SARS-CoV-2, which causes COVID-19, is classified by the World Health Organization as an airborne pathogen transmitted following exposure to infected droplets and aerosols. This virus is known to be present in saliva, the salivary glands, gingival crevicular fluid and in oral mucosal cells. Thus, the oral cavity can act as a reservoir and has been suggested as a route of transmission.
Patients infected with SARS-Cov-2 have been found to have a high viral load in their saliva with potential for transmission of the virus. The use of mouthrinses pre-procedurally has been suggested to reduce the salivary viral load.
It is known that the intra-oral bacterial load is reduced by mouth rinses containing chlorhexidine (CHX), hydrogen peroxide (HP), and cetylpyridinium chloride and zinc lactate (CPC + Zn), which are often used in oral care. However, there has been relatively little research on the effectiveness of mouthrinses on the salivary SARS-Cov-2 viral load.
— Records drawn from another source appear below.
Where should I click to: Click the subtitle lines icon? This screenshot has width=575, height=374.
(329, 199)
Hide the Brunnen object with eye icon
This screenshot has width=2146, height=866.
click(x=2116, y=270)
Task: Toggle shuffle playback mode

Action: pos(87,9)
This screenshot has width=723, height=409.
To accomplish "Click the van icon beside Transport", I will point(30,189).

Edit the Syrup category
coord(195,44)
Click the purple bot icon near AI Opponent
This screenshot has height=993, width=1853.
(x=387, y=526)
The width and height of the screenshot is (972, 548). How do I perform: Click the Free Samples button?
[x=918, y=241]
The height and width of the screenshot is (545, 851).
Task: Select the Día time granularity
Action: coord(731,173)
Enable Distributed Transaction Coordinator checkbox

A clinical trial has investigated the effects of different mouthrinses on salivary levels of SARS-CoV-2. Three commercially-available mouthwashes were investigated:
1. 0.075% CPC + Zn - rinsing with 20 mL for 30 seconds
2. 1.5% HP - rinsing with 10 mL for 1 min
3. 0.12% CHX, rinsing with 15 mL for 30 seconds
In addition, the effect of a combination of rinsing with 10 mL of 1.5% HP for 1 min, followed by rinsing with 15 mL of CHX for 30 seconds was evaluated. All mouthrinses were compared to rinsing with 20 mL of distilled water for 1 minute (the placebo).
Saliva was collected before rinsing, immediately after rinsing, 30 minutes after rinsing and 60 minutes after rinsing. Testing for the viral load was performed using qRT-PCR, an accurate method for analysis.
Findings were that 0.075% CPC + Zn mouthrinse and 0.12% CHX mouthrinse both significantly reduced viral loads of SARS-CoV-2 immediately after rinsing and was still significant at 60 minutes. Rinsing with the 1.5% HP mouthrinse also resulted in an immediate reduction in the viral load after rinsing, and was still significantly reduced at 30 minutes. The greatest decrease immediately after rinsing was obtained using the CPC+Zn mouthrinse. No additive benefit was obtained at any timepoint by sequentially rinsing with the HP and then the CHX mouthrinse.
It is suggested that they may help reduce the viral load by destroying the viral envelope needed for binding to cells in the oral cavity and/or by mechanically reducing the salivary viral load. The mechanism of action by which these products reduce the viral load in the oral cavity requires further investigation. These results are encouraging and warrant further investigation and suggest that these products could be considered as risk-mitigation strategies for patients infected with SARS-CoV-2.